TEXT BLOCK —
START

# TheatreFX Fog Cabin?



## Chris Chapman (Mar 5, 2008)

Anyone have any experience with the Theatre FX Fog Cabin chillers? Its a chiller unit for a Glycol Fogger to create low level fog instead of using dry ice.

I don't have easy access to a Dry Ice supplier in my area and am looking at the Chiller option.

Any reviews?

-Chris Chapman
TD, Greenville Performing Arts Center
Greenville, MI


----------



## avkid (Mar 5, 2008)

Odds are that this place has dry ice:
Greenville Truck & Welding Supply
201 W Greenville West Dr
Greenville, MI 48838
(616) 754-6120


----------



## Goph704 (Mar 5, 2008)

Just taking a quick look at what your thinking about, it looks cool. I like it, but there seem to be some caveats I'd be a little cautious about. 
1. I could be wrong about this, but it seemed like it was an adaptor tool for something like their pea souper and it's not a fogger itself. I think it would make more sense to buy the new fogger instead of buying a cool adptor and a cheap fogger. But if you've already got one, rock on. 
2. Personaly, I'm always kind of eeehhhh about haloween effects places because they tend to be a lot cheper but you get what you pay for. 
I understand this is just the dealer, but even so. Sometimes your gear is awsome sometimes it's not. Of course I haven't done grip work for a while so I've gotten Comfy with my Le Marite and Martin stuff. 

That's pretty much it. But hey, keep us posted if you go with the Fog Cabin Chiller, I'd love to hear how it goes.


----------



## Footer (Mar 5, 2008)

I have built the exact same thing with an old radiator, a cooler, and some pipe. All you need is about 4 bags of ice and it is a pretty easy thing to do.


----------



## adude23 (Mar 5, 2008)

Don't know if this helps you but for £109 GBP you can get this little gem
http://www.djstore.com/item/smoke/promrko01.htm
it's just a conventional fog machine with an ice hopper fitted onto the front fill it up with regular ice cubes and it will give u that 'dry ice' effect for around 4-5 hours but don't quote me on that it all depends on quantity of ice and type of fog your using


----------



## gafftaper (Mar 7, 2008)

I replied to this once but it got lost in a database error... search for "chiller" and you'll find all kinds of good info on the topic. Like this thread here.


----------



## Chris Chapman (Mar 17, 2008)

My reply got zapped too.

Anyhow... The short of it is a guy at another local venue is dumping old gear, and I'm picking up 2 Antari ICE units for get this..... $600.

Sometimes it's a good world.

-Chris


----------



## bobgaggle (Mar 20, 2008)

these guys do it for holloween, but all the ideas still work for theatre

http://wolfstone.halloweenhost.com/Fog/fogchl_FogChiller69.html


----------



## cdub260 (Aug 20, 2008)

END

PROVIDED INFORMATION —
START

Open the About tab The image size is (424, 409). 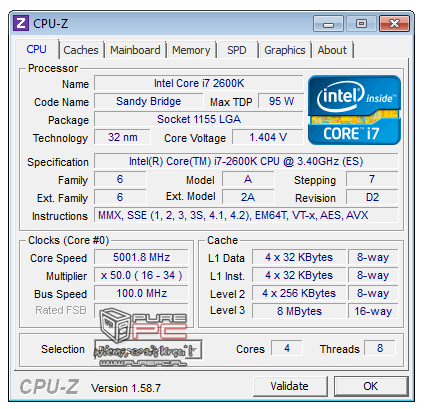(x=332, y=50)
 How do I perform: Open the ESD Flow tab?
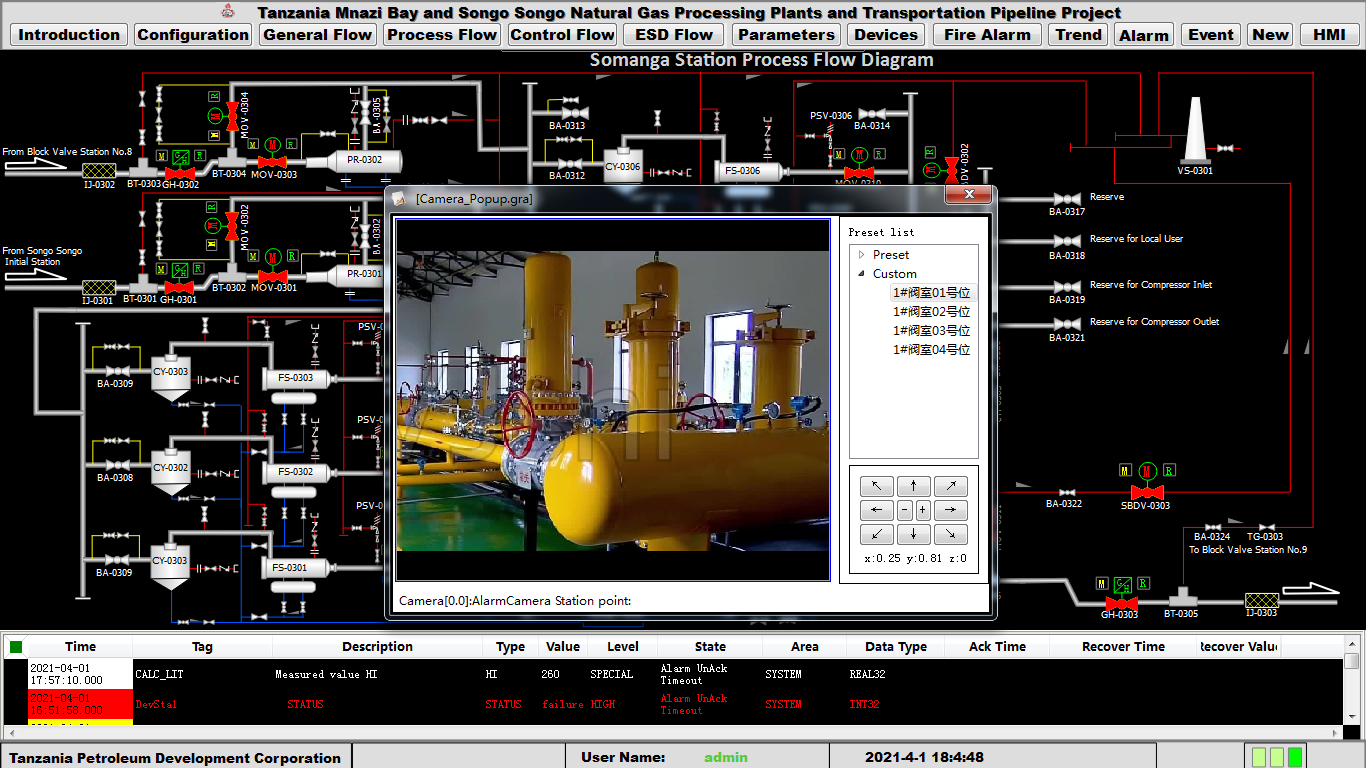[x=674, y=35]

END
START

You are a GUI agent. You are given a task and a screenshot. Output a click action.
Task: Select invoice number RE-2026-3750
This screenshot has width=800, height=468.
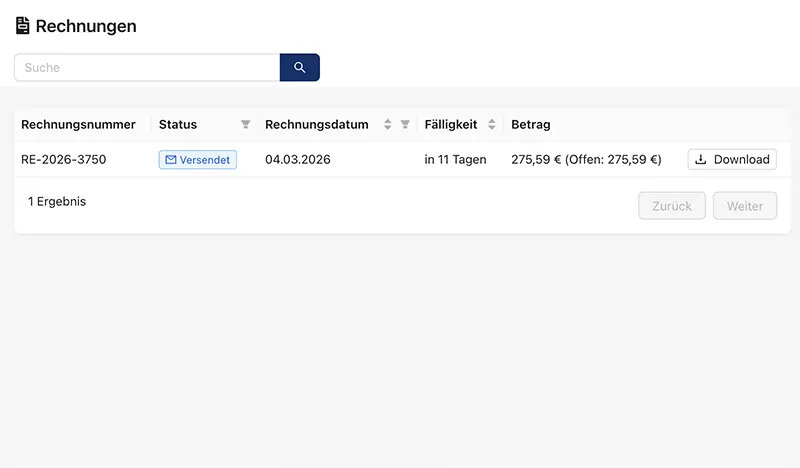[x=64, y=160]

END

SET TASK 1 —
In the rows, begin at the line that has "You are a GUI" and stop after the line that has "[x=64, y=160]". Write those lines out again with 149 added to each x and y coordinate in the answers, and leave the pictures out.
SET TASK 2 —
Resume the fog chiller thread with the next post.
The rows have no connection to the fog chiller thread.

RESPONSE 1 —
You are a GUI agent. You are given a task and a screenshot. Output a click action.
Task: Select invoice number RE-2026-3750
This screenshot has width=800, height=468.
[x=213, y=309]

RESPONSE 2 —
An alternative you might consider looking into is the CITC Polar Controller. It is a ground fogger with a refrigeration unit built into it to chill the fog. With the compressor going it is a bit noisier than a standard fog machine, and requires two 15 amp circuits for it's power, but ours has performed very well. Now the fog is not going to hover a foot above the ground like CO2 fog does. It will be more on the lines of 2 to 3 feet of fog, but it doesn't dissipate as quickly as CO2, and is much easier to use.


----------



## TimMiller (Aug 26, 2008)

I was thinking about finding an a/c condenser and running liquid nitrogen through it, and then putting a fogger infront of the condenser.


----------



## dramatech (Aug 26, 2008)

We purchased two of the units in question, and have used them on several shows. We have used them with Rosco foggers, and some really cheap ones. They work great, and if you use the lemaitre low lying formula fog juice, they are even better. Our big problem is getting the volunteer teenagers, that operate them, to quit socializing with the cute girl techs, long enough to make sure the foggers have enough juice.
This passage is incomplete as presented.